** Data excerpts **
/---

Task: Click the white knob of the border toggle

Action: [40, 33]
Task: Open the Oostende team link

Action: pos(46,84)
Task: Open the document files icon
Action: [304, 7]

\---

** Work request **
An exact restatement of the data above is required.

** Response **
Task: Click the white knob of the border toggle

Action: [40, 33]
Task: Open the Oostende team link

Action: pos(46,84)
Task: Open the document files icon
Action: [304, 7]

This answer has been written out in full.